Unter anderem hat sich Ihr Vater Klaus Hasselmann intensiv mit der Klimathematik auseinandergesetzt. Er ist Klimaforscher und 2021 wurde ihm gemeinsam mit Syukuro Manabe und Giorgio Parisi der Nobelpreis für Physik zuerkannt. Nun ist auch das Klima und die Erderwärmung ein Thema, das die Menschen emotional mitnimmt. Wie sehr hat Ihr Vater Sie – beruflich – geprägt?

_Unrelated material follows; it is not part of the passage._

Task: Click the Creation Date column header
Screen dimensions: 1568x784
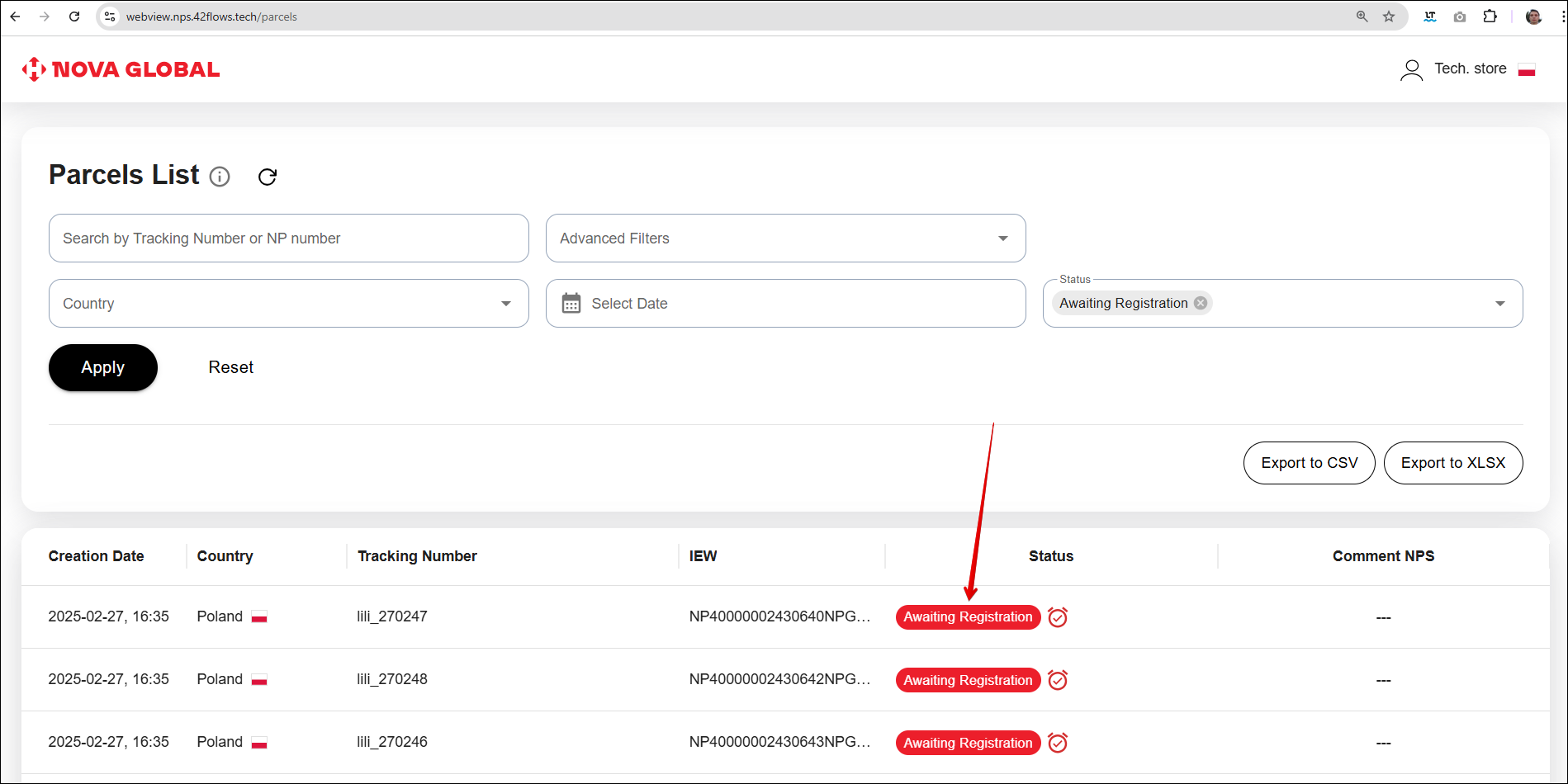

Mein Vater hat mich in zwei Dingen sehr geprägt: Wir sind derart erzogen worden, dass wir Dinge klar und strukturiert auf den Punkt formulieren. Mein Vater hat immer wieder nachgehakt und uns somit das Herumschwurbeln aberzogen. Mein Vater ist Physiker, mein Bruder Mathematiker, wir haben es generell nicht so mit Thomas-Mann-Sätzen. Das Zweite ist, dass mir mein Vater beigebracht hat, zu seinen Überzeugungen zu stehen und nicht irgendetwas zu sagen, nur um jemandem zu gefallen. Man soll mit der Wahrheit nicht hinterm Berg halten, sondern Dinge offen und ehrlich ansprechen, auch wenn diese vielleicht nicht mehrheitsfähig sind oder man sich damit unbeliebt macht. Schon mein Großvater hat sich als Journalist gegen das Naziregime gestellt.
Sie haben vor einiger Zeit in einem Interview mit der ZEIT gesagt, man habe in Tirol als deutsche Frau nicht viel zu melden. Ist das Problem eher, dass Sie eine Frau sind oder Deutsche?
Meiner Erfahrung nach gibt es in Tirol politisch eine sehr klare Hackordnung. An erster Stelle steht der Tiroler Mann, dann die Tiroler Frau. Dahinter kommt der deutsche Mann und noch viel weiter dahinter die deutsche Frau. Es geht nicht nur um Sexismus, sondern ganz klar auch um die Herkunft. Dazu spielen noch Familienbande zu politisch zentralen Personen eine Rolle. Es gibt diese politische Kaste, die sich auch in diversen Clubs und Vereinigungen wiederfindet und die das Sagen hat. Tirol ist politisch nach wie vor sehr patriarchalisch und lokal nationalistisch geprägt. Im „normalen“ Alltag mag das alles ganz gut funktionieren, in dem Moment, wo es zu einer Krisensituation kommt, geht das jedoch nicht mehr. Vermutlich wären die Fehler gerade zu Beginn der Pandemie genauso passiert, aber die (politische) Aufarbeitung und die Konsequenzen daraus wären andere gewesen, wenn die Systeme nicht so dermaßen eingefahren wären. Im Nachhinein muss man sich ein klares Scheitern im Handeln eingestehen, aber diese verkrusteten Strukturen lassen das nicht zu. Es gibt keine Diskussionskultur und keine Innovation, die von außen zugelassen wird. Als ich nach Tirol gekommen bin, waren die ersten beide Sätze, die ich nach einem Vorschlag zur Veränderung zu hören bekam: „Das haben wir schon immer so gemacht“ und „Das haben wir noch nie so gemacht“. So kann kein Fortschritt entstehen.